Diários do isolamento #18: Jarid Arraes

09/04/2020

Diários do isolamento

Dia 18

Jarid Arraes*

 

 

Hoje meu maior desejo é conseguir escrever.

Quero escrever, mas a dança faminta das notícias não me permite. Quero escrever poesia, começar a trabalhar num romance, mas a agonia das palavras ditas pelos outros me paralisa. O que eu quero escrever está grudado nas pontas dos meus dedos, quase se tornando parte das minhas digitais, e uma vez que isso se complete, minha voz ficará para sempre presa no meu corpo.

Tenho medo porque repito, repito. O Brasil se repete, repete.

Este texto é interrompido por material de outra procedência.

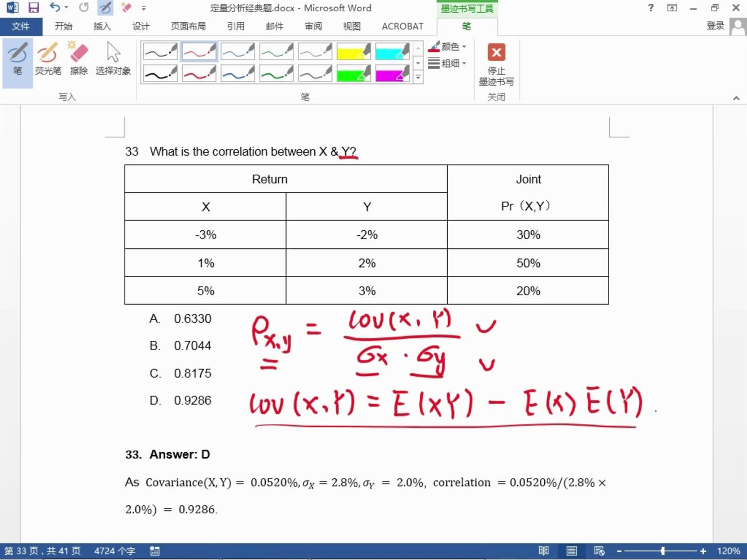
Task: Open the 文件 File menu
Action: click(x=21, y=27)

Você usaria palavras melhores?

Meu corpo diz pra mim eu não consigo, me deixe em paz, me deixe falar, me deixe dormir, me deixe lidar com isso. Me deixe.

É impossível deixar que as coisas aconteçam, mas não tenho qualquer controle sobre elas. Assisto às coisas vivendo como vivem os vírus. O coração bate muito rápido todos os dias, não leio literatura, não acompanho lives de exercícios, de discussões interessantes, não consigo me mexer. Não consigo me deixar em paz. Meu corpo repete me deixe, me deixe.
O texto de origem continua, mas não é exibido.